So, what has been on my mind lately???
Opening wounds in his groin area.
Always on oxygen. When his cheeks are really red that means that he's having trouble so we need to get him on oxygen.
I can't lift him anymore because of my own back problems.
Can't walk without assistance anymore, but tries to because he wants to be as independent as he can be. We are just worried about when he tries and then falls because he's just too weak.
His skin is so stretched out and thin in places because of the steroids that he's on. I'm scared that more areas will rip open and I've heard that it takes a while to heal.

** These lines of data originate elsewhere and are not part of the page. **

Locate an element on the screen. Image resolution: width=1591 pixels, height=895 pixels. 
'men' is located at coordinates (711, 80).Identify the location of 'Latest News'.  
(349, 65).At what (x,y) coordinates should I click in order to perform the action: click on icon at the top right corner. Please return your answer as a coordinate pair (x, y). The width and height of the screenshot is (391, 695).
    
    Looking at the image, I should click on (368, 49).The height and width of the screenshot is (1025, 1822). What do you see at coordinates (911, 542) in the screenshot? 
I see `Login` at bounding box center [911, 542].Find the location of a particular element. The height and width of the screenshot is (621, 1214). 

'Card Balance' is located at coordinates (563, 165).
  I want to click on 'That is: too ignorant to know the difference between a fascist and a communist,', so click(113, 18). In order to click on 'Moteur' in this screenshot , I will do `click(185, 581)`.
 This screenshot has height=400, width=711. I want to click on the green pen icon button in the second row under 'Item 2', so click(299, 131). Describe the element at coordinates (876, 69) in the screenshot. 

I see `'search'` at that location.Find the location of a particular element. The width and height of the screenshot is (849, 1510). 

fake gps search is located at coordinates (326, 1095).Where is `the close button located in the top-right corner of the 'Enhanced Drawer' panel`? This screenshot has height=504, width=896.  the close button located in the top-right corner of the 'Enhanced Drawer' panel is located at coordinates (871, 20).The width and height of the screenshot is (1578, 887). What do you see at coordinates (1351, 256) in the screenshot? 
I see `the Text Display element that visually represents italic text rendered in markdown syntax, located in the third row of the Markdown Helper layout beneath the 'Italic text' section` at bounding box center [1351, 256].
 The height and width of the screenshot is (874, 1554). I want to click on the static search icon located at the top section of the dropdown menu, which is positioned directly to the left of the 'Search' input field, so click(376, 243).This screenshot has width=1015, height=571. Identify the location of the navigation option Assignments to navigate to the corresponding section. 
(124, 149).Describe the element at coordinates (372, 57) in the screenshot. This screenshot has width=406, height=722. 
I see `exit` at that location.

He cries out of the blue and asks about death and heaven. This is a daily occurrence now. I know he's scared of being separated from us and scared of the unknown. He doesn't want to be alone and he doesn't want us, me in particular to be sad. We've been reading him lots of books about death and heaven and hope that it helps to calm him and reassure him. It's been rough because at times, even I don't know what I believe anymore.
He chokes on more and more things, which worries me.
The big question now is when to stop the steroid. Steroid side effects VS. Benefits of steroids. I just don't know how much it's helping. It could be helping him in his ability to still eat, speak, move, walk, not have headaches, etc. On the other hand, the steroids cause massive weight gain in such a short time that the areas of the skin can't handle it and stretch marks can split wide open. It also makes them more irritable and angry with other people. It really is an evil drug. I just don't know what to do. I know we'll talk with Ollie about it since we are always up front and honest with him about everything. We'll see.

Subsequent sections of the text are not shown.